Sabtu, 29 September 2012

Al-Maut

“kudapati diriku terbangun di gigir terjal dari dunia, dari kedalaman mimpi yang dingin.. di mana bayang-bayang tatapannya menjebakku dengan kediaman yang menggigilkanku dari ber-ada-ku yang dingin: Al-Maut. Ia menghampiriku dengan jubah hitam compang- camping, baunya mengerikan tidak bisa didefinisikan, bau itu, bau kematian.. matanya merah bagaikan bara api membakarku, tatapannya membakarku.. belum pernah kurasakan sebelumnya kesepian yang semengerikan ini, aku gemetar, kedinginan, dan seperti kehilangan bahasa. Kemudian aku tak dapat mengingat apa-apa lagi dari pertemuanku dengannya…”

Al Maut, dia berada di mana saja: di jalanan, di kamar yang hangat dan nyaman, di rumah-rumah ibadah, di dalam kedai kopi atau bar-bar dan di antara tawa pestapora orang-orang pada malam-malam perjamuan, terkadang dia mengendap-endap di atas atap rumahmu pada tengah malam yang dalam, atau di kedalaman mimpi seseorang, dia Sang Maut berada di mana saja, di
dalam tubuh kita mengandung maut.
Malam itu Mehdi selamat dari incaran Al Maut, anggap saja Maut yang buta, barangkali ia salah mencabut nyawa atau dia, Maut, bisa kita kelabuhi. Mehdi hampir saja benar-benar berpartisipasi dengan maut, tetapi nasib yang barangkali adalah hubungan sibernetik dengan "umpan balik" pilihan probabilistik, kali ini dia beruntung.. ketika Al Maut menjelma seekor serangga yang masuk ke dalam kopi yang disediakan Ibunya tiap malam, Mehdi meminum tanpa menyadari keberadaan Al Maut yang sunyi itu, sampai akhirnya dia tersedak dan kehabisan nafas. Pada akhirnya Maut bisa saja mendatangimu dengan cara yang paling konyol dan bukan saja hanya pada kematian yang sakral dan
spiritual serta puitis, seperti yang ada di dalam film atau dongeng-dongeng. Tapi kali ini Al Maut gagal mendapatkan Mehdi, karena sesaat setelah tersedak ibunya masuk kamar untuk mengatakan bahwa Ibunya lupa menambahkan krim ke dalam kopi itu, dan Ibunya menemukan Mehdi tersungkur di lantai dengan muka pucat serta gelas kopi yang telah pecah di lantai. Mehdi, ia seorang pemuda yang psimis dan sinis memandang dunia. Dia ngeri terhadap keterasingan, dia mengamini bahwa segala yang dimilikinya hanya akan melemahkannya maka dia memilih untuk berjarak dengan dunia.. dia tumbuh di kedalaman sunyi, terbiasa dengan dendam abadi dan mengamini bahwa dia terlempar ke bumi sepi ini, bumi yang pemandangannya seperti pekuburan, beserta segala penghuni dengan jiwa-jiwa yang mati. Dia tidak bicara dengan orang (kecuali dengan Ibunya, sesekali..)
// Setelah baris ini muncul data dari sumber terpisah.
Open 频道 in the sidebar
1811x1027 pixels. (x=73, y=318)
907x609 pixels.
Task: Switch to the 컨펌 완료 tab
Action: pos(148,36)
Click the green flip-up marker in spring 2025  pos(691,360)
Bila pun malam beserta segala kecemasannya datang, Mehdi ketakutan, meringkuk di sudut kamar, atau sesekali dia bisa mengatasi itu dengan menulis, atau membaca buku sambil mendengarkan musik sekeras-kerasnya. Dia terteror oleh pikiran-pikirannya sendiri, oleh kenyataan yang dingin dan mimpi yang tak tersentuh. Namun satu hal yang dapat membuatnya gemetar dan sangat ketakutan, yaitu, kesunyian Maut yang dingin. Dia takut oleh bayang-bayang ketiadaan dan kesepian di dalam kematiannya yang akan membuatnya lebih buruk daripada dunia ini…
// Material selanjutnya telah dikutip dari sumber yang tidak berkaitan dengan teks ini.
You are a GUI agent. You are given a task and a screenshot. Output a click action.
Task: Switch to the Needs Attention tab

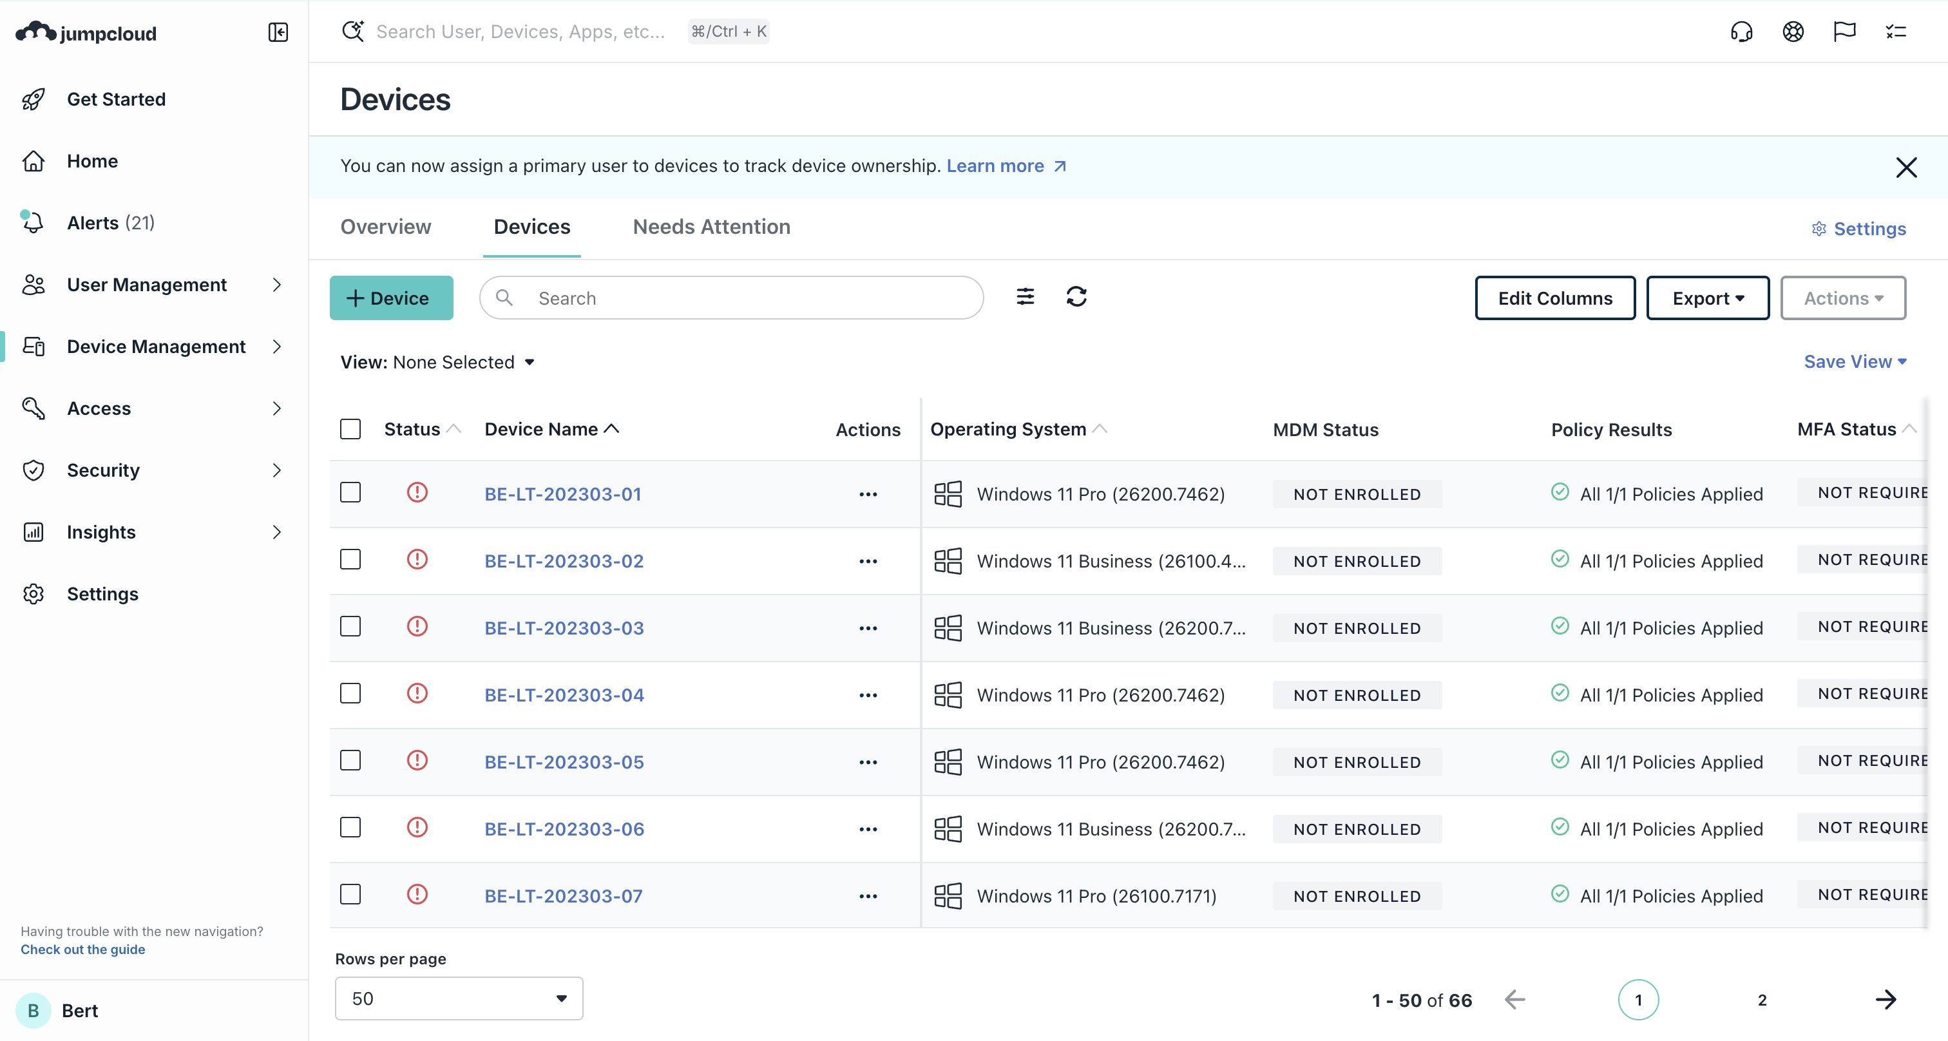[711, 227]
Setelah lolos dari Al Maut, Mehdi menjadi sombong dan berani menantang hidup, dia menganggap bahwa dia mampu mengelabuhi Maut. Kemudian hari-harinya menjadi tak biasa-biasa saja, dia mulai membuka diri, memasuki hidup, menemu malam, dan berbicara dengan orang.. bangun pagi, mencukur kumis dan jenggotnya, menyeduh kopi sendiri, berbelanja untuk Ibunya, membeli Koran, kemudian berbicara dengan orang-orang soal cuaca, harga keju dan anggur yang naik, dan lain sebagainya, sesuatu yang hidup.. yang dianggap orag (kebanyakan) sebagai cara hidup.
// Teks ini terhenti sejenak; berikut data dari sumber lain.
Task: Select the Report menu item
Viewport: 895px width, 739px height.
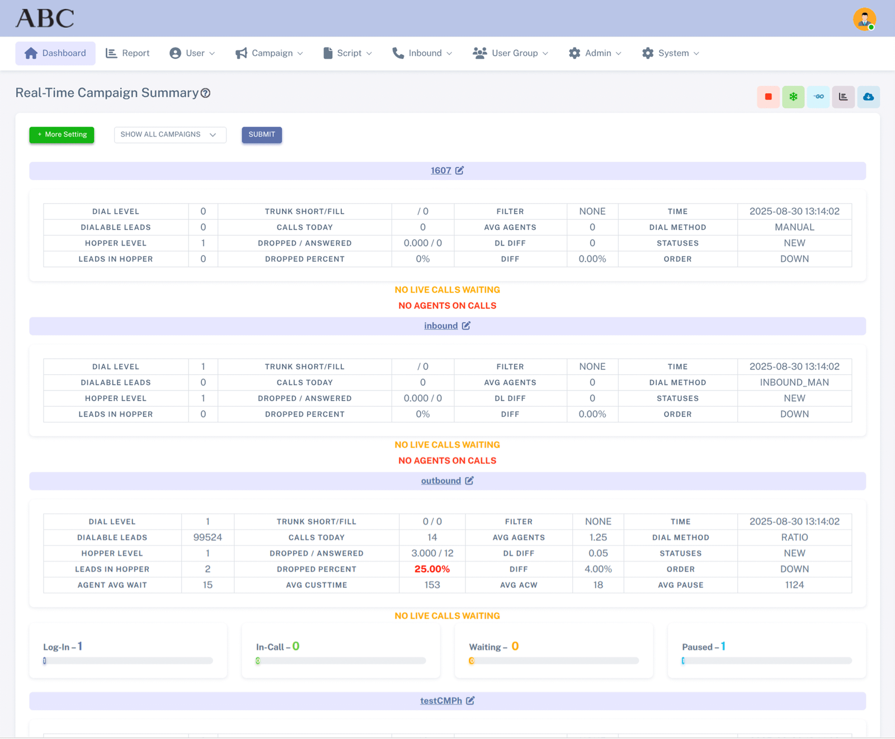Action: pos(135,53)
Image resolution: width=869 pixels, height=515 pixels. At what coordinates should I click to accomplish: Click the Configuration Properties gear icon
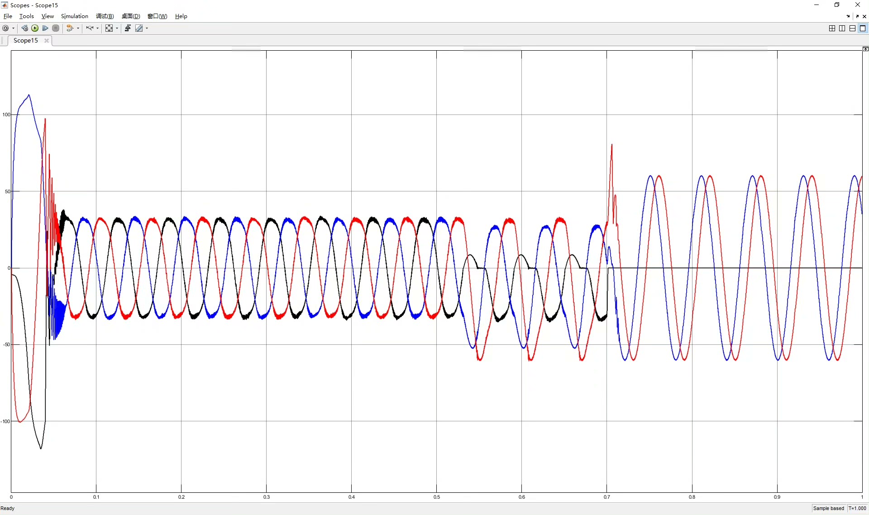pos(5,28)
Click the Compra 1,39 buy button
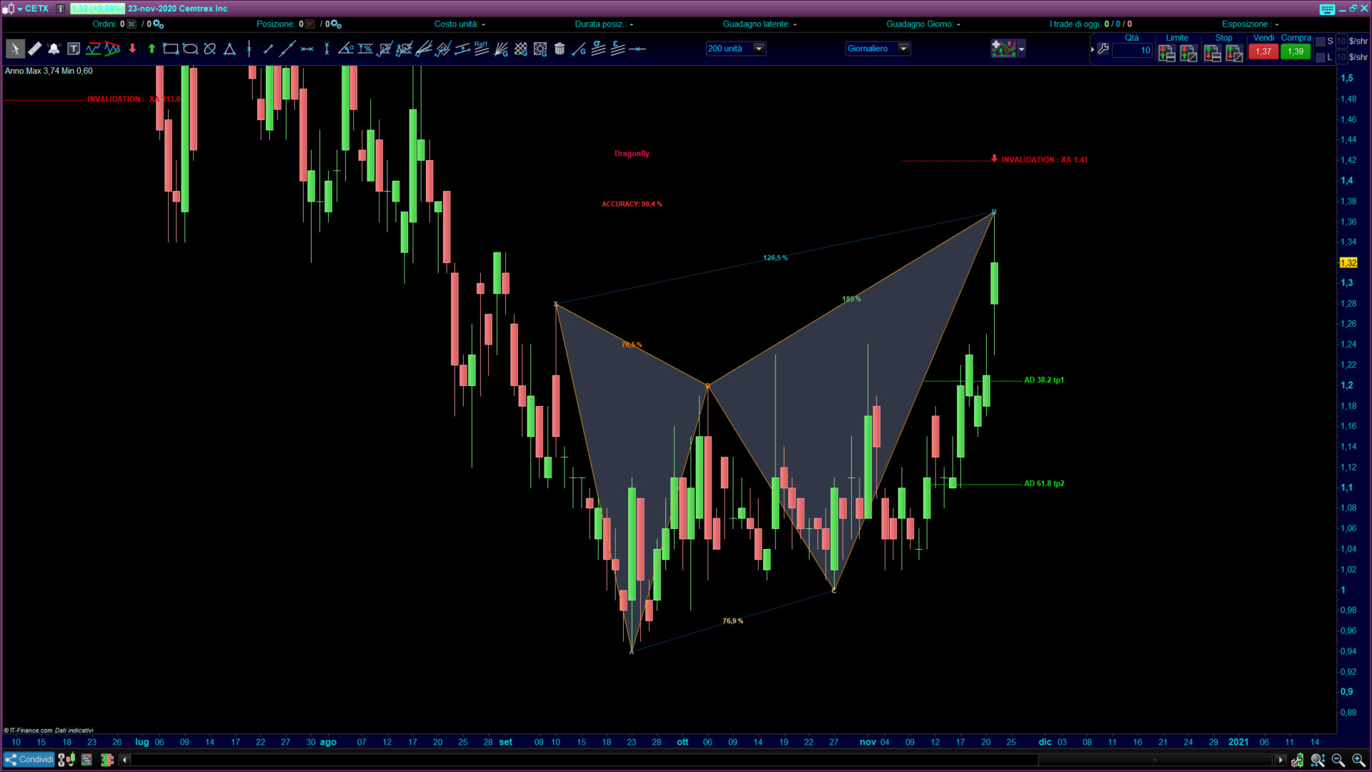The image size is (1372, 772). [1295, 51]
“Sepertinya aku belum pernah merasa begitu dekat dengan kehidupan…” katanya dalam hati kemudian menghirup dalam-dalam udara pagi yang segar sambil berjalan melenggang menuju rumah.
Malam harinya dia akan keluar untuk makan malam, karema dia bosan dan kelelahan memakan masakan Ibunya siang dan malam, setiap hari, seumur hidupnya, kini dia memilih satu tempat yang menjadi tempat langganannya yaitu di sebuah warung makan yang berada di tepi pelabuhan, pemandangan laut yang ditawarkan begitu indah untuk sebuah tempat makan sederhana dan bisa dibilang murah di kota itu. Kemudian ke kedai-kedai kopi atau sebuah bar yang berada di ujung pelabuhan, bar yang tidak pernah terlalu ramai dikunjungi orang, Mehdi banyak bicara dengan seorang tua penjaga bar itu, seorang lelaki tua yang sendiri dan kelelahan.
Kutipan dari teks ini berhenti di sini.